--- Data for this exercise ---

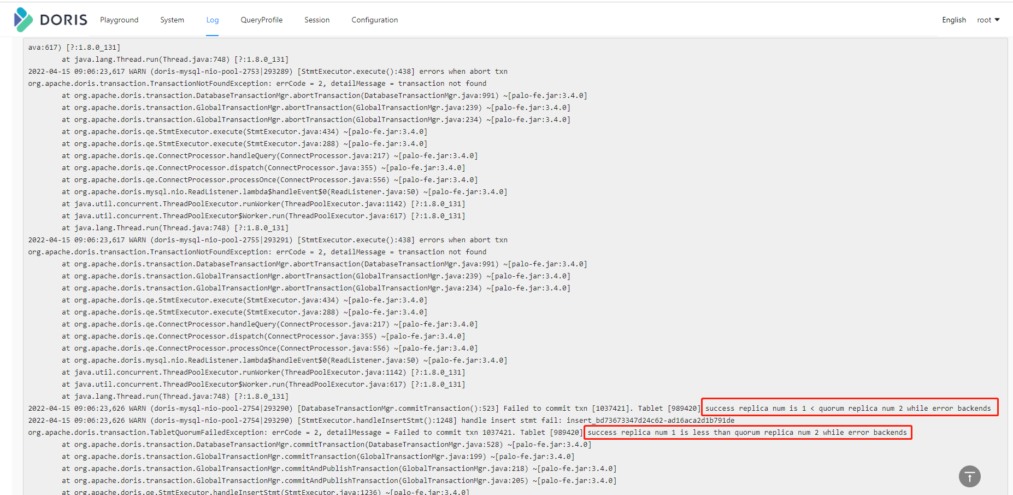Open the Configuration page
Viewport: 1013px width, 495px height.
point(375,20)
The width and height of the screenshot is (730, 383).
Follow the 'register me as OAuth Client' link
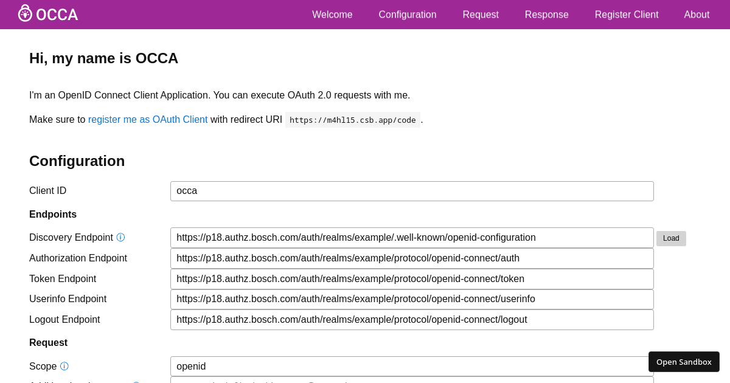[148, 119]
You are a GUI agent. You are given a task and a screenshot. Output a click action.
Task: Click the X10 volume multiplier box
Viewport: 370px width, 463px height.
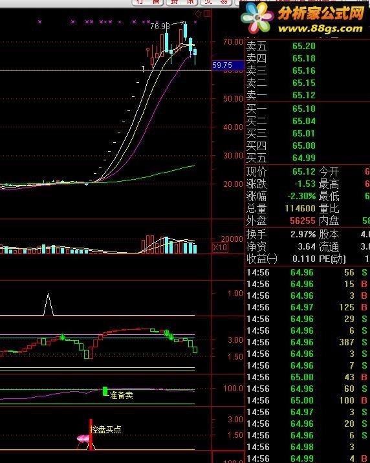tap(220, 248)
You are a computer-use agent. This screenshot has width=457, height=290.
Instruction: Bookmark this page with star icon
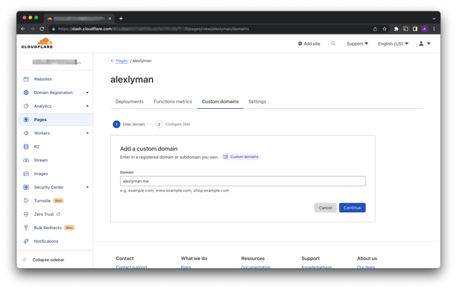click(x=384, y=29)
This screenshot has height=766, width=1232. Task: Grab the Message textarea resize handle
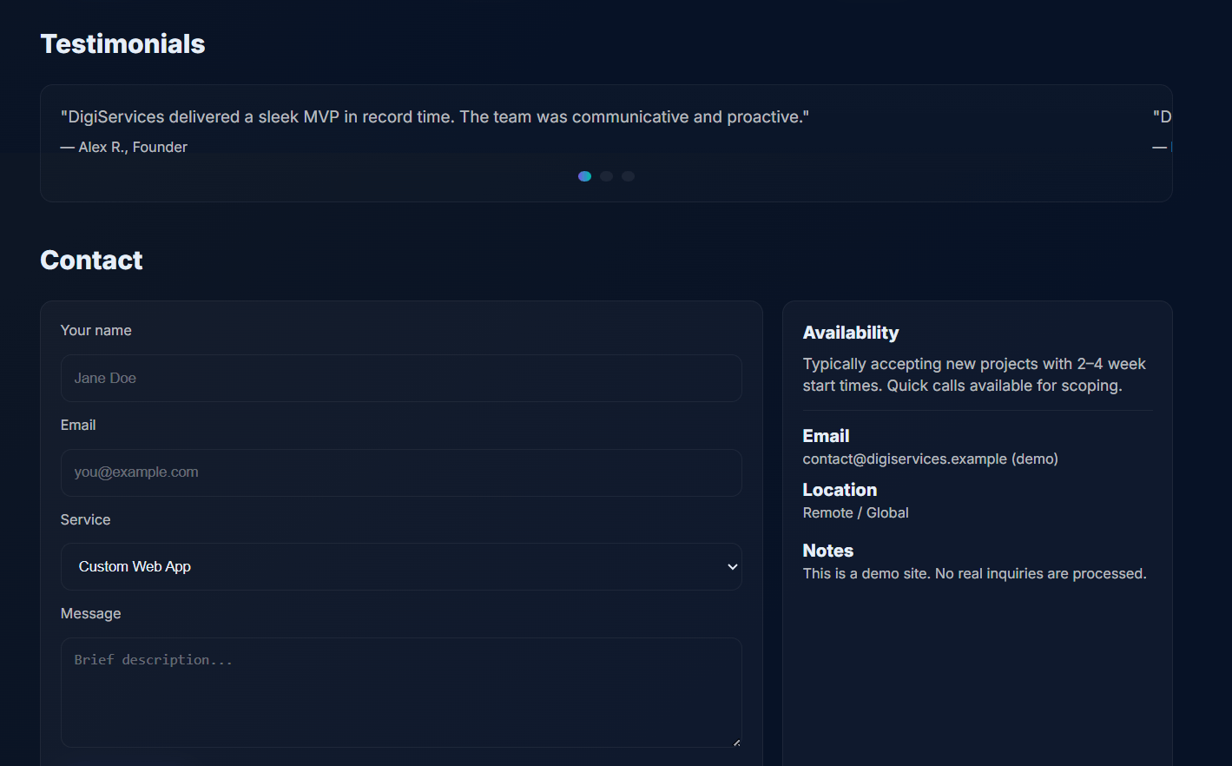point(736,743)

---

● Given problem: Rewrite the data from the first line through the line that contains "click(x=384, y=29)", substituting "screen image" for "screenshot" and keeping everything else the same. Leave the pictures out of your answer.

● Answer to this problem:
Open the Configuration page
Viewport: 1013px width, 495px height.
point(375,20)
The width and height of the screen image is (730, 383).
Follow the 'register me as OAuth Client' link
[148, 119]
You are a GUI agent. You are given a task and a screen image. Output a click action.
Task: Click the X10 volume multiplier box
Viewport: 370px width, 463px height.
tap(220, 248)
You are a computer-use agent. This screen image has width=457, height=290.
Instruction: Bookmark this page with star icon
click(x=384, y=29)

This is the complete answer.